Crossing Wall Street Review – June 9, 2017

Crossing Wall Street Review – June 9, 2017


Get Ready for a Fed Rate Hike


By Eddy Elfenbein, editor of  Crossing Wall Street and portfolio manager of the AdvisorShares Focused Equity ETF (NYSE Arca: CWS)

On Tuesday and Wednesday of next week, the Federal Reserve gets together for another policy meeting. The two-day affair usually gets a lot of attention because it’s followed by a press conference from Fed Chairwoman Janet Yellen.
Much of Wall Street has this meeting circled on their calendars. They figure that if the Fed is going to strike, it’ll do it in June. At this two-day meeting, the Fed also updates its economic projections. These are more often referred to as “the blue dots” in honor of the Fed’s scatter plots.
Earlier this year, the consensus on the Fed was that it would raise interest rates three times this year plus three more times in 2018 and 2019. I thought this was nuts. I reassured readers that the Fed always starts out sounding as hawkish as it can but then gradually gives way. This time, it hasn’t.
During this cycle, the Fed first raised rates in December 2015. They followed that up with another raise in December 2016, and again in March 2017. Traders in the futures market think there’s a 93.5% chance that the Fed will hike next week. If they’re right, that would move the target for the Fed funds rates from 1% to 1.25%.
What about after that? Traders see the Fed standing pat for a few months. I think that’s right. But by the December meeting, another rate hike is in play. Right now, the odds are very nearly even money for a December hike.
I’ll briefly restate my opposition. The Fed should only move once there are signs that inflation is heating up. Those signs aren’t here yet. The commodity markets aren’t rallying. Oil has been falling lately. The latest CPI reports have been very tame. We’ll get the May CPI report on Wednesday, the morning of the Fed’s announcement.
Last week’s employment report was not terribly strong. The U.S. economy created just 138,000 net new jobs. Economists had been expecting 185,000. The numbers for March and April were revised lower. The growth in wages is actually decelerating slightly. The yearly growth number fell from 2.51% in April to 2.46% for May.
I don’t want to sound overly alarmist. There have been improvements in the economy. The last earnings season was quite decent. But as far as interest rates go, I think the Fed needs more time. I’m particularly concerned to see long-term interest fall. After the election, long-term yields soared on the prospects of greater economic growth.
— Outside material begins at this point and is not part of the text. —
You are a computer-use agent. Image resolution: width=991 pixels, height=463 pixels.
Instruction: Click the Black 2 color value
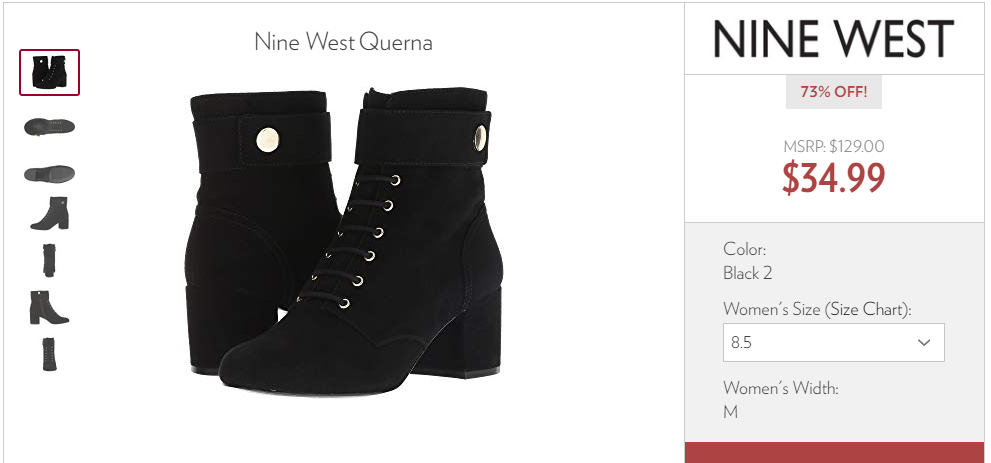[748, 274]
To be fair, yields at the long end had been rising since the summer.
We heard a lot about the Trump Trade, but that started to unravel in December. Three months ago, the 10-year Treasury was yielding over 2.6%. Lately, it’s gotten close to 2.1%. If the Fed follows through with its rate hike, the famous Two/Ten Spread will probably fall below 70 basis points. That would be a nine-year low. That’s still not in the danger zone, which is 0.00, but it’s getting close. The hidden story here is that the Fed’s “ceiling” for rate increases is probably a lot lower than folks want to admit.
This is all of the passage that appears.